European title of leadership

Župan (/sh/) is a noble and administrative title used in several states in Central and Southeastern Europe between the 7th century and the 21st century. It was (and in Croatia still is) the leader of the administrative unit župa (or županija). The term in turn was adopted by the Hungarians as ispán and spread further.

The word župan comes from Proto-Slavic word župa ("area, district"). Linguists trace župa back to the Proto-Indo-European root gewp-, meaning a cavity, depression, or pit (referring to a settlement nestled in a valley or low-lying area).

==Origin of the title==
The exact origin of the title is not definitively known and there have been several hypotheses: Slavic (Franz Miklosich), Turkic-Avarian (A. Bruckner), Iranian (F. Altheim), Proto-Indo-European (V. Machek), Indo-European (D. Dragojević), Illyrian-Thracian (K. Oštir), Old-Balkan (M. Budimir), among others. Francis Dvornik considered it having an Indo-European or Iranian origin.
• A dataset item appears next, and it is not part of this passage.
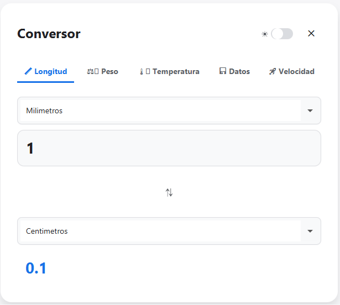The height and width of the screenshot is (305, 340).
Task: Expand the Milimetros dropdown arrow
Action: [x=310, y=111]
There is no similar Proto-Slavic word, but the title was preserved primarily among the Slavic peoples and their neighbours who were under their influence.

The title origin is not necessarily related to the origin of the titleholder, and many scholars often considered it to be a title and institution the Slavs borrowed from the Pannonian Avars. This is argued in a viewpoint of an "image of an early Slavic society that initially was almost completely non-hierarchical". However, its presence among Pannonian Avars and in the Avar language is unconfirmed. Theories of an Avar connection are dismissed by some scholars due to the lack of evidence for the title's use by Avars, in addition to the term's occurrence in Slavic territories far beyond the area where the two groups co-existed. Toponyms which are etymologically related to the title župan include Županovo kolo in Novgorod, Russia, and in Ukraine. Following research by Ambroży Bogucki, Bohumil Vykypĕl and Georg Holzer, in 2007 Franjo Smiljanić excluded any Avar influence on the origin of the term. He concluded that remnants of Slavic tribal organization may have been preserved under Avar authority. With them agreed Andrej Pleterski in 2015.

===Historical sources===
In 2009, A. Alemany considered that the title *ču(b)-pān, often in a northeastern Iranian milieu, had an Eastern and Central Asian derivation, čupan, and a Western and European derivation, župan. The Eastern čupan first occurs, but allegedly as is usually connected with čupan, in a Bactrian contract dated to 588 AD, where are mentioned two "headman" (σωπανο, sōpano); among the Western Turks (582–657), the leader of the fifth Shunishi Duolu tribe was a chuban chuo (čupan čor), while the leader of the fifth Geshu Nushibi tribe was chuban sijin (čupan irkin), with chuo and sijin being the standard title of the each tribe's leader, inferior to qayan (khagan), but superior to bäg. However, there is no mention of čupan in Old Turkic runic inscriptions; a Chinese document (c. 8th century) near Kucha mentions several persons (allegedly Tocharians) with patronymic Bai and title chuban; in the same century, in the Chinese documents of province Khotan are mentioned word chiban and alleged title of low rank chaupam; the first (Old) Turkic document recording the title čupan is a Uyghur decree from Turpan dated c. 9th–11th century. According to the work Dīwānu l-Luġat al-Turk by the 11th century scholar Mahmud al-Kashgari, a čupan is an assistant to a village headman.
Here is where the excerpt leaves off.